Top five tips to get comfortable on your saddle

With these tips, you can ride comfortably all day long.

Clock11:00, Monday 17th July 2023

Saddle sores. They can ruin your day, your ride, and, well, your nether regions. It’s a common issue, but fortunately, it’s fairly easy to resolve. Here are our top tips to help prevent any uncomfortable sores.

Saddles come in all kinds of shapes and sizes, so try a few

Find the right saddle

The saddle is one of the three main contact points that connects you to your bike, the other two being your bars and your pedals. Out of those three, the saddle takes the majority of your body weight, so it’s really important that you get one that fits you properly.

To get comfy on the saddle, you need your weight to be resting on your sit bones, rather than any soft tissue. The right saddle, then, is the saddle that’s the right width for your sit bones. Too wide and it might interfere with your thighs. Too narrow, and your weight will end up on parts it shouldn’t be.

The best way to do this is to head along to a bike shop where you can test a few saddles and find the right one for you. Some shops will measure the distance between your sit bones using special pads, but there’s no substitute for testing a saddle while cycling. For more advice about finding the right saddle for you, head to our guide.

· · · · ·

> Exercises to complete:
**a.** Besides the saddle, what are the other two main contact points between a rider and the bike, according to the saddle comfort tips?
**b.** Summarize the saddle comfort tips in two sentences.
**c.** Repeat the passage from the saddle comfort tips starting with "To get comfy" and going on through "it shouldn’t be.".

Saved data entries
· · · · ·

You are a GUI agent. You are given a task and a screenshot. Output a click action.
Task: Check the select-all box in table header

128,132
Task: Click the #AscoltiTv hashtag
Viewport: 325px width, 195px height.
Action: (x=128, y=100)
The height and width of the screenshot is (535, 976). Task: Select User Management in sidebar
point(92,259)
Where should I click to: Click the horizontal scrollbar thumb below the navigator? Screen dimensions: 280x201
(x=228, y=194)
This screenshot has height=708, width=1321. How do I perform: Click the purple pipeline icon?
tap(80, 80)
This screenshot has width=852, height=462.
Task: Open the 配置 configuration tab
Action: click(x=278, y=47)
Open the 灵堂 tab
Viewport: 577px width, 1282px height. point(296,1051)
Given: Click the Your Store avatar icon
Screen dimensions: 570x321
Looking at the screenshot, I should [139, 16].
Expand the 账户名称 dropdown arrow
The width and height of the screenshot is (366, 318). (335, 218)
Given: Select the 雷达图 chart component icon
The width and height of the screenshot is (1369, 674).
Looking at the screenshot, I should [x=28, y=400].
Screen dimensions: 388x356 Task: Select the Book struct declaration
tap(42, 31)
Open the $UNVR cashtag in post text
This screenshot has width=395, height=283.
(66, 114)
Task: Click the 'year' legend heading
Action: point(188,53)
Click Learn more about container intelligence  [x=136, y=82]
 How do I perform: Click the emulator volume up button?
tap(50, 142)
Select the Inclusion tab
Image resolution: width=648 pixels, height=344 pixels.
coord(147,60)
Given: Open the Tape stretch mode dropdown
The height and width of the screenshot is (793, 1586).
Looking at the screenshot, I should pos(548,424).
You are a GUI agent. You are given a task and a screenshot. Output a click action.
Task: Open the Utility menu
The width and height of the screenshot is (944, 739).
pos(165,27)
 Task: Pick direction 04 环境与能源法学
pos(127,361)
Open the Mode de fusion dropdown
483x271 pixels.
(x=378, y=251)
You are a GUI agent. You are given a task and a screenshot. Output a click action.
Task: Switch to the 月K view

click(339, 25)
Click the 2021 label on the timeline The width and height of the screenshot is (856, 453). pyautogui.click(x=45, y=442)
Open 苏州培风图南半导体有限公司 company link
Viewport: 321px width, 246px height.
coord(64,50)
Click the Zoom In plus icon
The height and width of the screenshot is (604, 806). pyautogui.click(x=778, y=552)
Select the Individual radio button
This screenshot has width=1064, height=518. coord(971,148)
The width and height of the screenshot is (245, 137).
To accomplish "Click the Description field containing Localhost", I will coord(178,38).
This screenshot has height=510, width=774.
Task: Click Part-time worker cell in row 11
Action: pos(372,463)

· · · · ·

> Answers in order:
**a.** The bars and the pedals.

**b.** Saddle sores are a common but fairly easy problem to fix, and the key is a saddle whose width suits your sit bones so your weight rests on them rather than on soft tissue. The best way to find one is to try several at a bike shop, since nothing replaces testing a saddle while cycling, even where shops measure sit bones with special pads.

**c.**
To get comfy on the saddle, you need your weight to be resting on your sit bones, rather than any soft tissue. The right saddle, then, is the saddle that’s the right width for your sit bones. Too wide and it might interfere with your thighs. Too narrow, and your weight will end up on parts it shouldn’t be.